Published: May 21, 2020
By Christy Corp-Minamiji, DVM

Photo by Dr. Alice Kroger Marrinan
Dr. Neil Marrinan says his feisty feline, Isabella, could teach us something about enduring quarantine, having recently gone through it for a non-coronavirus medical condition.

From tigers and lions in the Bronx Zoo to house cats, felines have topped much of the recent non-human COVID-19 news. The latest involves the possible transmission of SARS-CoV-2 between cats and mink in the Netherlands, where authorities suspect the virus spread from the animals to a Dutch farmer.

Correspondence about preliminary research findings by a team at the University of Wisconsin and colleagues in Japan, published May 13 in the New England Journal of Medicine, bore the provocative title "Transmission of SARS-CoV-2 in Domestic Cats."

A headline in the Wisconsin State Journal describing the research was emphatic: "UW-Madison led study confirms cats can be infected with COVID-19, transmit to other cats."

CBS News took it a step further, stating, "Study shows cats can easily spread coronavirus to each other …"

While the finding caught widespread attention, the study in question involved a total of six cats — a minuscule sample size in research terms.

Since ancient Egypt, cats have occupied a prominent spot in world affairs, but how much of the recent feline news fever is fact and how much is unfounded fervor?

Among animals other than people, cats aren't alone in their vulnerability to infection with SARS-CoV-2, the novel coronavirus that causes COVID-19. Research published April 8 in the journal Science found that cats and ferrets are susceptible, while the virus replicated poorly in dogs, pigs, chickens and ducks.

With new information about SARS-CoV-2 emerging daily, it's challenging enough to keep track of the behavior of the virus in humans, let alone other species. The VIN News Service gathered a panel of feline experts to help sort through the current science on cats and COVID-19.

Melissa Kennedy, DVM, PhD, DACVM, is an associate professor in the department of Biomedical and Diagnostic Sciences at the University of Tennessee College of Veterinary Medicine, and a consultant for the Veterinary Information Network, an online community for the profession and parent of the VIN News Service.
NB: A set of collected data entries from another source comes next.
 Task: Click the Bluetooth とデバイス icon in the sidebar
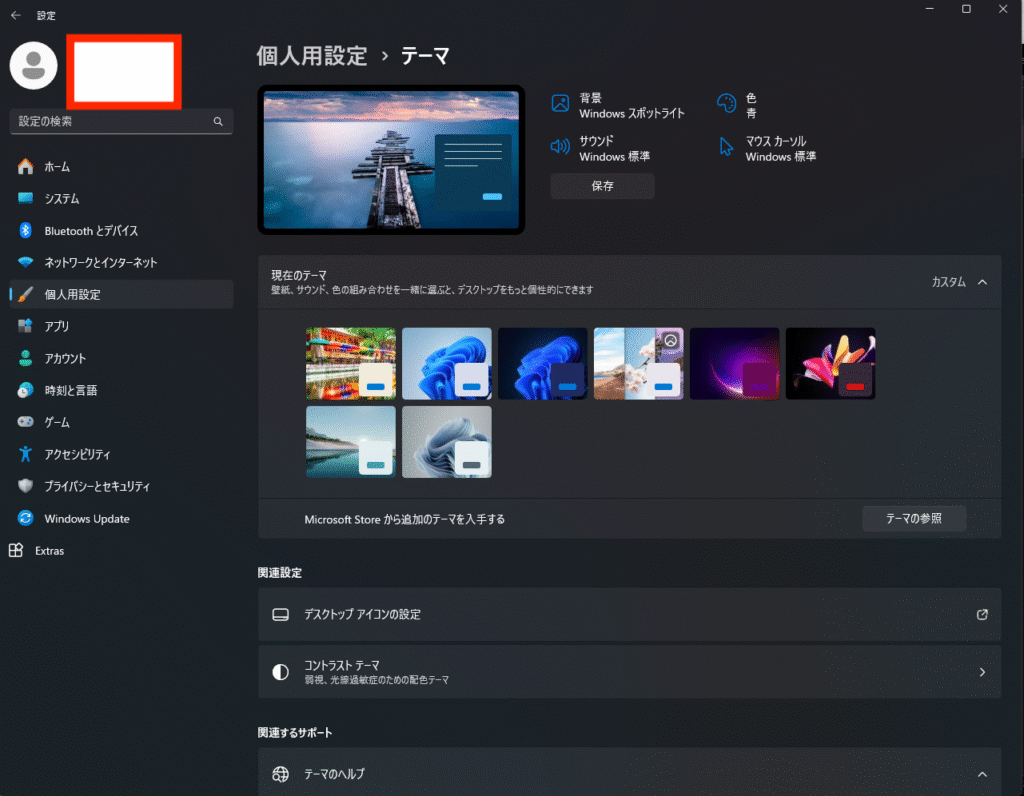click(x=26, y=231)
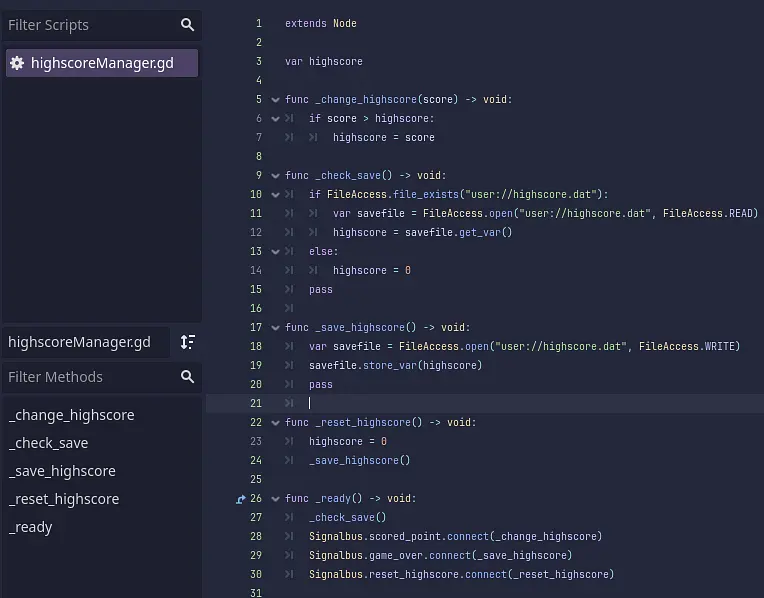This screenshot has width=764, height=598.
Task: Jump to _check_save in the methods list
Action: tap(48, 443)
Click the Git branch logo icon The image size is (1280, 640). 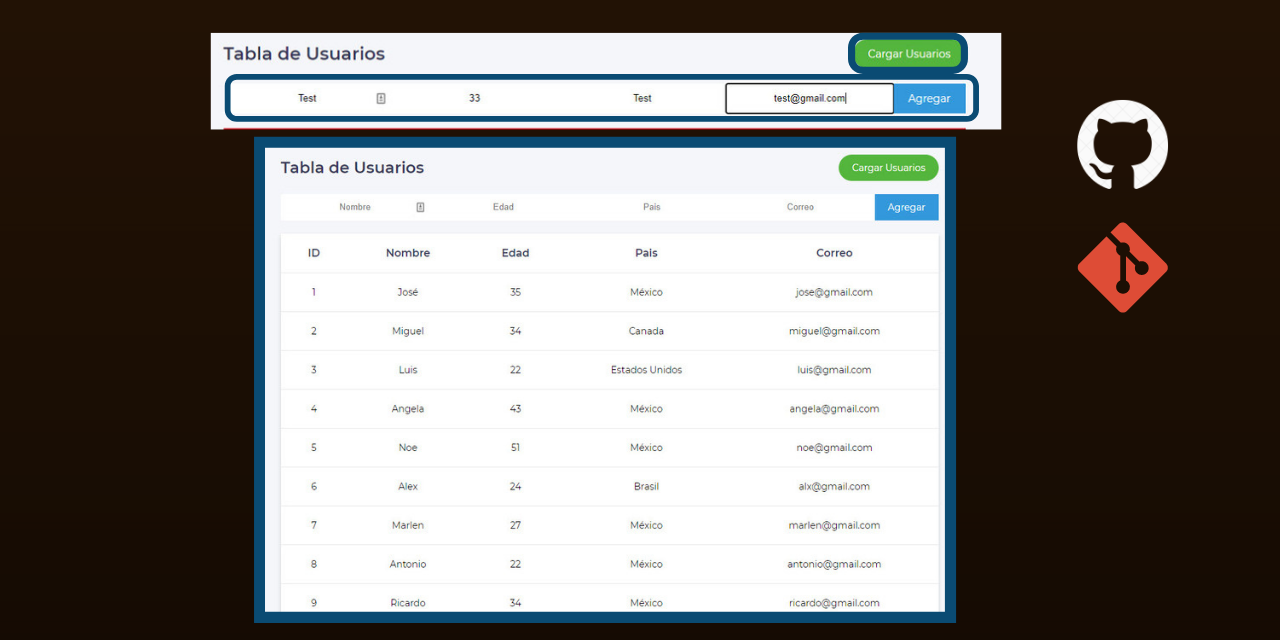coord(1122,265)
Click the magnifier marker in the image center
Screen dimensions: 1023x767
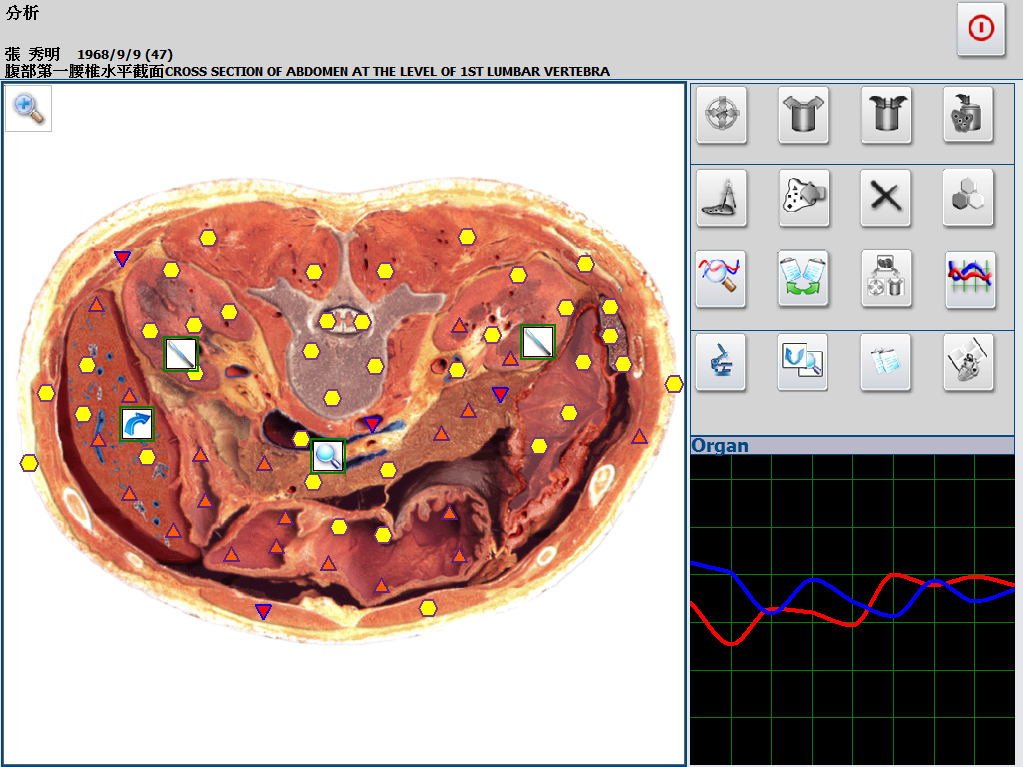[x=327, y=455]
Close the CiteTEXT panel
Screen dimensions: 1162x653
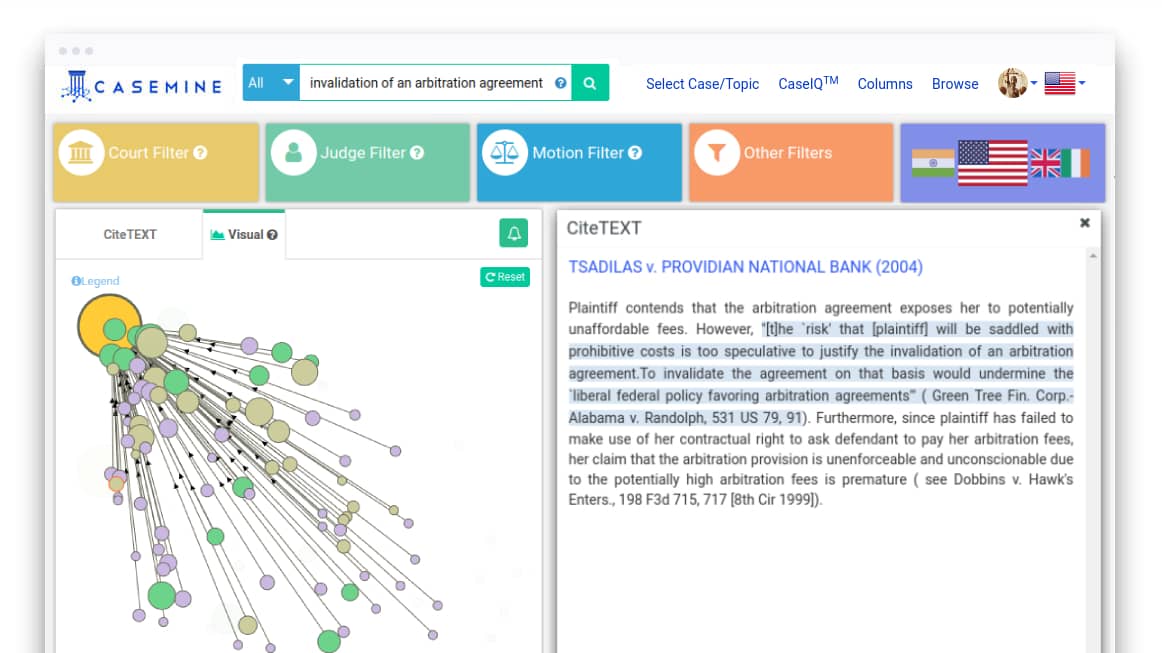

Kennedy's research interests include coronavirus infections of cats.

Alice Wolf, DVM, DACVIM, DABVP (feline), is an emeritus professor of small animal veterinary clinical sciences at Texas A&M University and chief medical consultant for VIN.

Lauren Demos, DVM, DABVP (feline), is an executive board member of the American Association of Feline Practitioners and a feline medicine consultant for VIN.

Neil Marrinan, DVM, is owner of Old Lyme Veterinary Hospital, a companion animal practice in Connecticut.

Interviews with the panel took place via email in April and May. During that time, more domestic cats were diagnosed with COVID-19, a diagnostic test for pets became commercially available, and three domestic cats were experimentally infected with the virus by the University of Wisconsin-Madison team.

Can my cat give me COVID-19?

UT College of Veterinary Medicine photo
Dr. Melissa Kennedy

Kennedy: [Based on the] current evidence, cats are likely not epidemiologically important in transmission.

Wolf: As Melissa says, it’s not at all likely, from the information that we have so far.

Demos: There is no data at present to suggest that pet cats can transmit COVID-19 to humans.

Marrinan: It is conceivable that a cat could transmit the virus that causes COVID-19 to a person. But it is very unlikely. The only practical way for your cat to get infected is if you or a person shedding the virus snuggled with your cat or had other close contact. This would almost have to occur in an already-infected household. People are the source of transmission in this pandemic. I think we already know, after millions of cases worldwide in people, that cats are neither the source nor vector for this human disease. I am comfortable with that and do not expect it to change.

Can I give COVID-19 to my cat?

Kennedy: It's possible to transmit the virus to one's cat, likely with close contact; however, cats don't appear [for the most part] to get sick. Bottom line, anyone diagnosed with the virus should self-isolate from people and pets.

Wolf: The U.S. Centers for Disease Control and Prevention recommends that people with COVID-19 limit contact with their pets, including avoiding stroking them, being licked and sharing food.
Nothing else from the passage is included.